Celia (also known as Celia – The Sinister Affair of Poor Aunt Nora) is a 1949 British comedy-thriller second feature ('B') film directed by Francis Searle and starring Hy Hazell, Bruce Lester and John Bailey. It was written by A.R. Rawlinson and Searle, with additional dialogue by Roy Plomley, and was based on the 1948 BBC radio serial of the same title by Edward J. Mason. It was made by Hammer Films. The film had a built-in audience made up of listeners to the Celia radio program, and Hammer thought the film would make Hy Hazell a star.

==Plot==
Celia, an unemployed actress, is reluctantly persuaded by private detective Larry Peters to once again help him with a case. She has a flair for undertaking character rôles but mainly agrees so she can buy a fashionable hat with the fee Larry offers to pay her. Celia poses as a cockney maid for a week in a large house where Lester Martin is suspected of marrying Aunt Nora, a much older woman, for her money and plans to kill her with poison. Lester falls victim himself to a death trap he sets for the old lady. When Celia goes to the hat store, she finds that Aunt Nora has already gone there and purchased the very hat that Celia was planning to buy.

==Cast==
- Hy Hazell as Celia
- Bruce Lester as Larry Peters
- John Bailey as Lester Martin
- Elsie Wagstaff as Aunt Nora
- Ferdy Mayne as Antonio
- Lockwood West as Dr. Cresswell
- John Sharp as Mr. Haldane
- Joan Hickson as Mrs. Haldane
- James Raglan as Inspector Parker
- Jasmine Dee as Miss Arnold
- June Elvin as Ruby
- Charles Paton as grocer
- Olive Walter as woman in shop
- Grace Denbigh Russell as woman in shop

==Production==
Denis Wreford was art director, Jimmy Sangster was second assistant and Phil Leakey handled makeup. It began production on 4 April 1949, and was completed on 12 May. It was released on 29 August 1949.

==Reception==
The Monthly Film Bulletin wrote: "Celia, a character from a B.B.C. serial, investigates the sinister affair of poor Aunt Nora in a comedy thriller made with modest means and adequacy."

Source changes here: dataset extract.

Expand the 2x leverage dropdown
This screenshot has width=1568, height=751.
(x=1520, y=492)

Kine Weekly wrote: "Neat and tidy romantic comedy crime melodrama, woven around the popular BBC character. ... Comely and versatile Hy Hazell does a good job in the name part, the support is adequate, the dialogue smooth and the staging well up to standard."

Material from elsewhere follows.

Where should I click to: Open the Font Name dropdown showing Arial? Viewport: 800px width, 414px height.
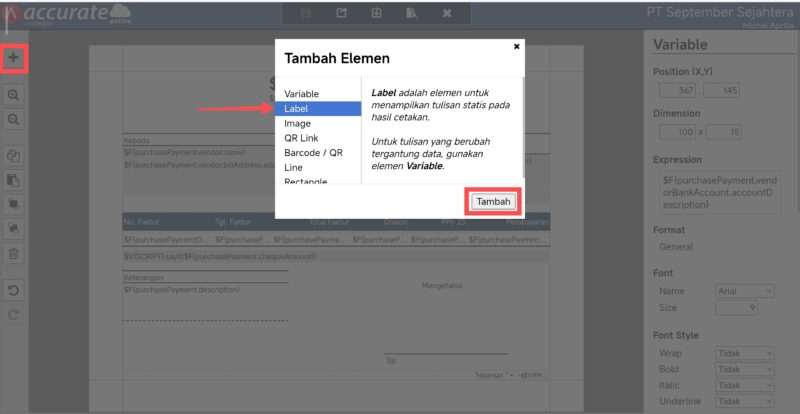tap(745, 291)
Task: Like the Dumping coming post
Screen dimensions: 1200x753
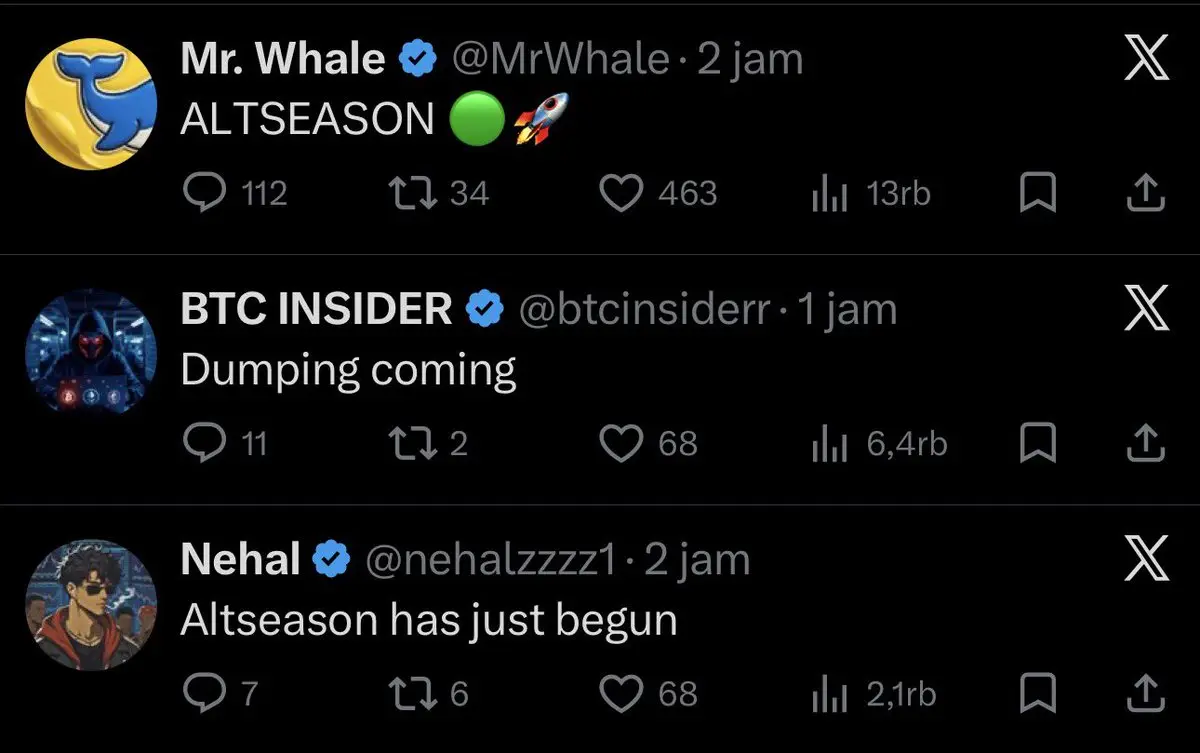Action: tap(620, 443)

Picturegoer wrote: "Written around the popular B.B.C. character, this neatly made melodrama has a good story and the advantage of well-timed humour."

In British Sound Films: The Studio Years 1928–1959 David Quinlan rated the film as "average", writing: "Lively little thriller, quite tidily made."

Chibnall and McFarlane in The British 'B' Film called it a "light comedy-drama" and noted "the effective way in which [it] overcame its economic restrictions."